Sumatera Institute of Technology (Indonesian: Institut Teknologi Sumatera, abbreviated as ITERA) is a public university in South Lampung, Lampung, Indonesia.

ITERA has three faculties and 35 programs, all of them at the undergraduate level.

History 
ITERA was founded in 2014 as part of the implementation of the Master Plan for Acceleration and Expansion on Indonesia's Economic Development (Indonesian: Masterplan Percepatan dan Perluasan Pembangunan Ekonomi Indonesia) or MP3EI. 

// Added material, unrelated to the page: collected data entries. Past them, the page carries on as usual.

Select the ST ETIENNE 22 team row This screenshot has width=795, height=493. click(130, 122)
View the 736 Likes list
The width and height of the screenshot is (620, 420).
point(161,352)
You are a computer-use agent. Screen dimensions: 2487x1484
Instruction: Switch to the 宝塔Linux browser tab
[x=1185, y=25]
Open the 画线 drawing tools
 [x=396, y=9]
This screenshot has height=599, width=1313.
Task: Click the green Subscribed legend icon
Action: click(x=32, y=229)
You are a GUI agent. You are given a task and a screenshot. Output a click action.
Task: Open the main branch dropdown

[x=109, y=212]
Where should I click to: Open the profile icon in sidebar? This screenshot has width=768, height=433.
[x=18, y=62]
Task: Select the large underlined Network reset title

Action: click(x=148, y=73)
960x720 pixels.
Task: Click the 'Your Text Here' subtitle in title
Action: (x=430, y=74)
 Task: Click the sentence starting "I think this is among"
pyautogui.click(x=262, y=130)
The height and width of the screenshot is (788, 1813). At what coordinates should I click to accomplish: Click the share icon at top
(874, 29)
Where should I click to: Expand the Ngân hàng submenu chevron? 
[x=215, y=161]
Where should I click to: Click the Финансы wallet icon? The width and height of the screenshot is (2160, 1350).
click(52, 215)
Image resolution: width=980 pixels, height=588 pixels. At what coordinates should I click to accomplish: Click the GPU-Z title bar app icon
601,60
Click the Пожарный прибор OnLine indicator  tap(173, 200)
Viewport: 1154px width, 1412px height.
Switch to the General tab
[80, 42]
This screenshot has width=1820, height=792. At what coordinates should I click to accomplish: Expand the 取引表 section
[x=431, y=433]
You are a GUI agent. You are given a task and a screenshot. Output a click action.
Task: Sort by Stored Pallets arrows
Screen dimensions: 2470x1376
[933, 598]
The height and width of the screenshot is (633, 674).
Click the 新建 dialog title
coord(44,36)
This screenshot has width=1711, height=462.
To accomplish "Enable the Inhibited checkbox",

ITERA was created to increase the number of Indonesian STEM graduates  To ensure the quality of its program, ITERA had also entered a 10-year partnership with Bandung Institute of Technology.

Academics

Faculties 
The following are the programs available in ITERA:

Faculty of Infrastructure and Territorial Technology 

 Urban and Regional Planning
 Civil Engineering
 Geomatics Engineering
 Architecture
 Environmental Engineering
 Ocean Engineering
 Landscape Architecture
 Visual Communication Design
 Railway Engineering

Faculty of Science 

 Mathematics
 Physics
 Chemistry
 Biology
 Atmospheric and Planetary Science
 Pharmacy
 Actuarial Science
 Data Science
 Marine Environmental Science

Faculty of Industrial and Production Technology 

 Electrical Engineering
 Geophysics Engineering
 Informatics Engineering
 Machine Engineering
 Industrial Engineering
 Geological Engineering
 Energy Systems Engineering
 Chemical Engineering
 Physics Engineering
 Material Engineering
 Telecommunications Engineering
 Mining Engineering
 Food Technology
 Agricultural Industry Technology
 Biosystem Engineering
 Forestry Engineering
 Biomedical Engineering

Ranking 
ITERA was ranked as the 134th best university in Indonesia according to Webometrics’ 2021 report.